Segment Start: Information supplied

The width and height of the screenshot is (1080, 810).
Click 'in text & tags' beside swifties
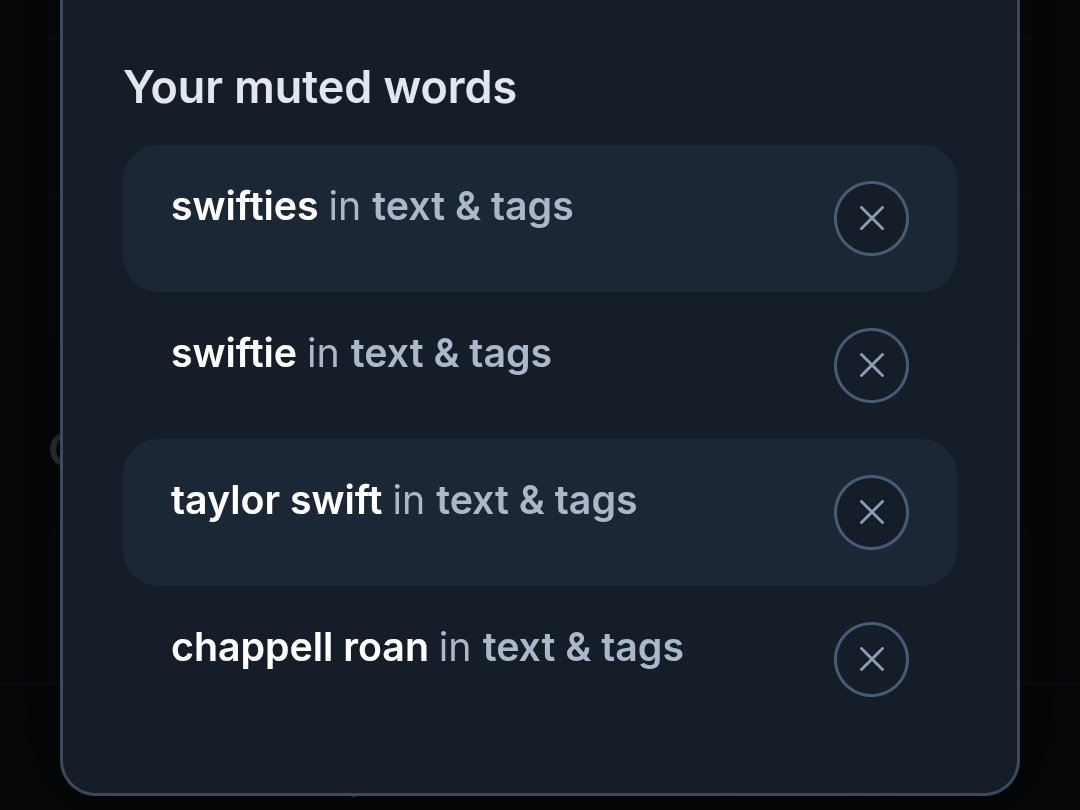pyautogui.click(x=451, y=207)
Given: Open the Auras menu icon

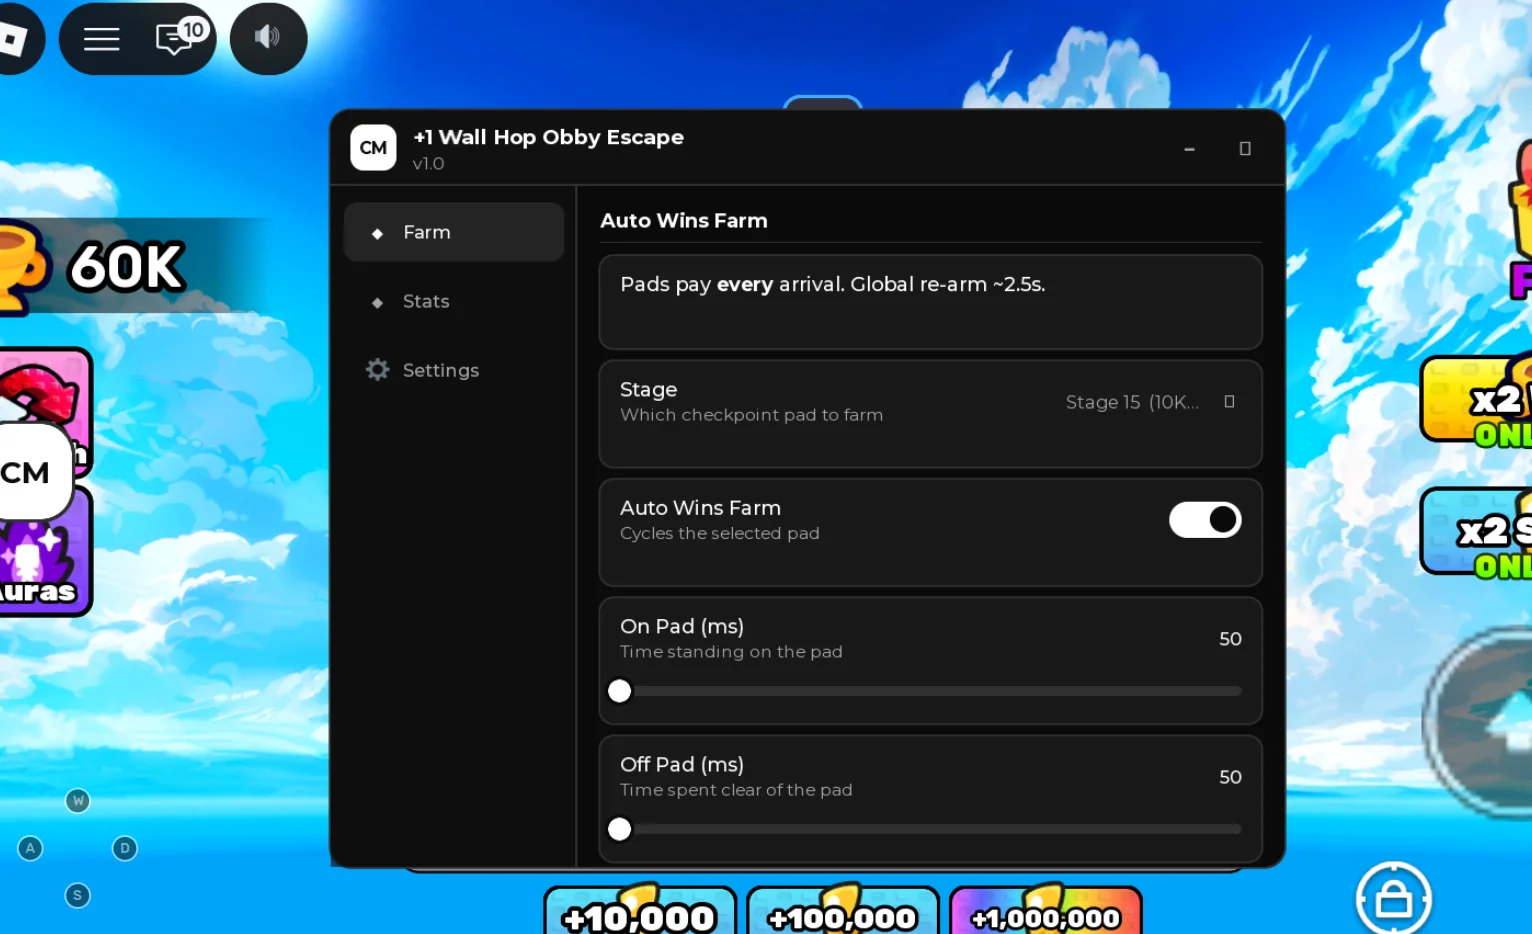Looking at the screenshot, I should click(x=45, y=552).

Segment End: Information supplied

Problem details
Restate the data above word for word, so that the only difference is the missing pictures.

Answer below
The width and height of the screenshot is (1080, 810).
Click 'in text & tags' beside swifties
pyautogui.click(x=451, y=207)
Given: Open the Auras menu icon

Looking at the screenshot, I should click(x=45, y=552).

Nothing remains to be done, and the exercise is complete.